DAY 1: Ceriese Creek to Keith’s Hut
After packing a chili-bin with beers, ice and slamming the trunk, we abandon my car on the edge of Highway 97. There isn’t a cloud in the sky.
We make quick progress through trails and a clear cut before our first challenge was set before us. With fifty of sixty pounds on our backs, and no snow-shoes on our feet, we were post-holing up to out shins, knees or thighs with every step. By mid morning the snow had developed the consistency of soft-serve ice-cream and this slowed us down considerably. In addition to the obvious frustration of constant ankle, and knee twisting, taking giant steps out of each hole wears a man down physiologically.
We encountered some route finding complications as well. Following the occasional piece of flagging tape, we were stumbling through a cut block for the better part of an hour before we decided to blaze our way through the forest. We maintained an south eastern course, using the creek as a reference point and were greeted (occasionally) by the trail. With the soft snow and routefinding issues we managed to turn a two hour trip to the hut into a six hour, back and leg busting slog. Profanity was bellowed. Small critters and birds scurried away. It there were bears in the area, they must have been scared off.
We arrived at the hut well before sunset however, and had the place to ourselves. Things were looking up. After a cup of hot chocolate we rigged up a static line off the main frame of the hut and practiced ascending the line with a Texas Prussik set up.

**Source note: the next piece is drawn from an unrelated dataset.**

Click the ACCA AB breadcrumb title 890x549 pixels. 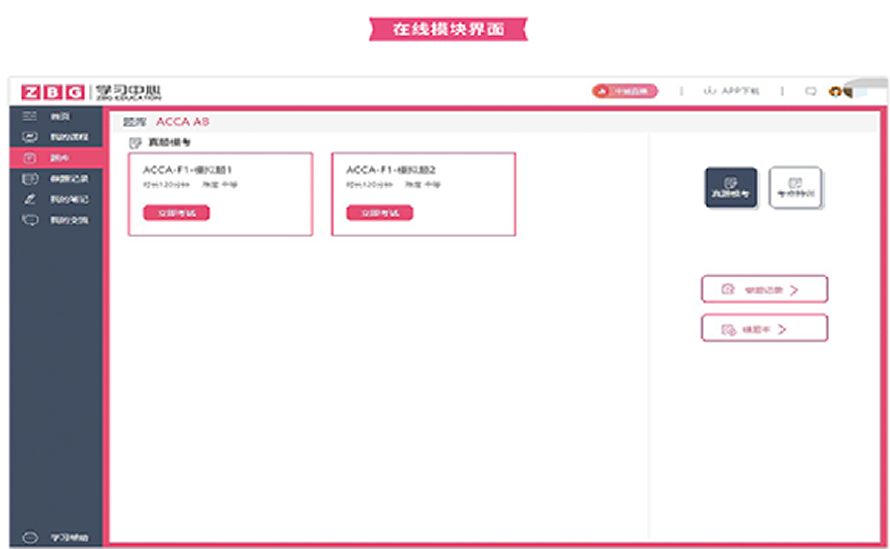(182, 122)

During a game of cribbage I received the highest-scoring hand of my life. I drew five 5’s and Chris cut a jack, hand worth 28 points. There is only one better hand in the game, a 29, which would have required me to have the jack in my hand and my opponent to cut the last 5.
DAY 2: Keith’s Hut to Mt. Matier Summit and Return We are suckers for punishment. Yes, we’re up at 5 am and out the door by 6 but this was three hours too late!!!! As we leave, the sun has already had an hour on the upper section of the glacier and we are breaking through the snow’s surface with each step.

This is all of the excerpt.